Let's define art as communication that operates on many levels and that brings us insight, complex emotional experiences, and potentially introduces us to new ways of seeing.

The Lord of the Rings films are entertaining because they're artful—they do all of the above. This, along with the thrills the films offer, is why audiences go to see them in droves.

When games become artful, they'll be more emotionally compelling and thus more entertaining. When applied artfully, First-Person Character Deepening Techniques can move a person emotionally with a power equivalent to a great film, but through experiences totally unique to games.



[1] This kind of choice brings up the problem of the potentially high cost of building assets to support a branching story-line. Some solutions are offered in just a few pages.

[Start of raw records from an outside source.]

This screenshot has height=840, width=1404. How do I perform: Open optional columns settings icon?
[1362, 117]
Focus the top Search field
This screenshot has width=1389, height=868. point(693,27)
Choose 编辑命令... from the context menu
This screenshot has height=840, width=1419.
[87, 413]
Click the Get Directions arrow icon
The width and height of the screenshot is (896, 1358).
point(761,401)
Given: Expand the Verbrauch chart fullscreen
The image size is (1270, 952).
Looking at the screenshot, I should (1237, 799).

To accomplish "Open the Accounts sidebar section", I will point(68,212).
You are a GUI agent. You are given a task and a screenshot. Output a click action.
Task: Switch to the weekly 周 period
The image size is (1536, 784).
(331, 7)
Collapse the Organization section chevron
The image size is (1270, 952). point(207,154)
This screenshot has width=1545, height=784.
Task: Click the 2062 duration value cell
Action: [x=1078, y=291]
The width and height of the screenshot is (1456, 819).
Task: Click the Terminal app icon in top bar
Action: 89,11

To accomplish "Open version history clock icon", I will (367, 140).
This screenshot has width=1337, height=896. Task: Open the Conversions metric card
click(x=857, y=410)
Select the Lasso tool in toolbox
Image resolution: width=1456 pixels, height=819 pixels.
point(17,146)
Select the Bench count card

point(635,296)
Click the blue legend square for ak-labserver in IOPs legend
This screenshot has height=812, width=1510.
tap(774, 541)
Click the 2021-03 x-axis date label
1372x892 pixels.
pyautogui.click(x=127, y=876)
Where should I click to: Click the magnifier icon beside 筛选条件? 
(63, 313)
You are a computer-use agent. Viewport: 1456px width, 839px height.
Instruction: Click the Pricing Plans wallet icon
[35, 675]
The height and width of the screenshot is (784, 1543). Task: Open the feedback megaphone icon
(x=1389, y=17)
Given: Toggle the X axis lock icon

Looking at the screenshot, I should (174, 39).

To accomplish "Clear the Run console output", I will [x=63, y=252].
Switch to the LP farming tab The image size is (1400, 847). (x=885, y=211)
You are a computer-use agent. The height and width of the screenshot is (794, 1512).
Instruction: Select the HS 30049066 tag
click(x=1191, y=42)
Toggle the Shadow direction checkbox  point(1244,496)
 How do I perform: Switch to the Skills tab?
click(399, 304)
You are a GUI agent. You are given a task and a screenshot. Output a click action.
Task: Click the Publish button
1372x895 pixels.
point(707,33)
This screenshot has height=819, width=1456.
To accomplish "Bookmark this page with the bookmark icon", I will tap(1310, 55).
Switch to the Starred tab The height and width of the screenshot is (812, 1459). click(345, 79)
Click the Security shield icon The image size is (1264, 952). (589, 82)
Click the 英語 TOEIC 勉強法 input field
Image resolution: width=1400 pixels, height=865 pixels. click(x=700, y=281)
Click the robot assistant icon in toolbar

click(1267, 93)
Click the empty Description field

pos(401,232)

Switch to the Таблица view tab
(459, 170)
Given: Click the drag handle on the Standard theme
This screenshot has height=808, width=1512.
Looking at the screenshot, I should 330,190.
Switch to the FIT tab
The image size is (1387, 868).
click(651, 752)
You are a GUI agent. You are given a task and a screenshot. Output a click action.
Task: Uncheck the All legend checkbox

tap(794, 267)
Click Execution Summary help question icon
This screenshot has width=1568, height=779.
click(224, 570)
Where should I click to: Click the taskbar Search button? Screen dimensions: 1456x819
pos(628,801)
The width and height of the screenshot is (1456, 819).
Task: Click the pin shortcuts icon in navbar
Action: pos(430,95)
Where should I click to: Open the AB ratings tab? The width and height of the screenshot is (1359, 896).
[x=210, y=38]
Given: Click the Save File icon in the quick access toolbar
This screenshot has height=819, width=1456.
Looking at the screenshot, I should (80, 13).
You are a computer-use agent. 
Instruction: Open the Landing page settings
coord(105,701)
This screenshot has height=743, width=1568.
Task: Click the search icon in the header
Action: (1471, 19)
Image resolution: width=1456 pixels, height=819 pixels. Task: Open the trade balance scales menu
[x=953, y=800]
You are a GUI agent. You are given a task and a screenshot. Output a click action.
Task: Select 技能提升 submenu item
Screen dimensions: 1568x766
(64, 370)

[2] The painting on the cover of this book depicts a hypothetical game in which the player also faces a First-Person Deepening type of choice, because it is emotionally and/or morally difficult to make. That choice is for the player to either (1) try to rescue the young woman while simultaneously fighting off the alien creatures, or (2) drop her so as to have both hands free to fire weapons and better save himself. How to offer the player this choice in a way that doesn't require the building of many new assets, and which is therefore cost-effective—while still having consequences within the game—is examined in Chapter 5.3, “Gatherings.”

[3] It should be mentioned that none of this story will have any emotional impact unless there is one or more people in the game who the player comes to really care about, and who are adversely affected by the degenerating condition in the kingdom brought about by the player's initial action in freeing the princess.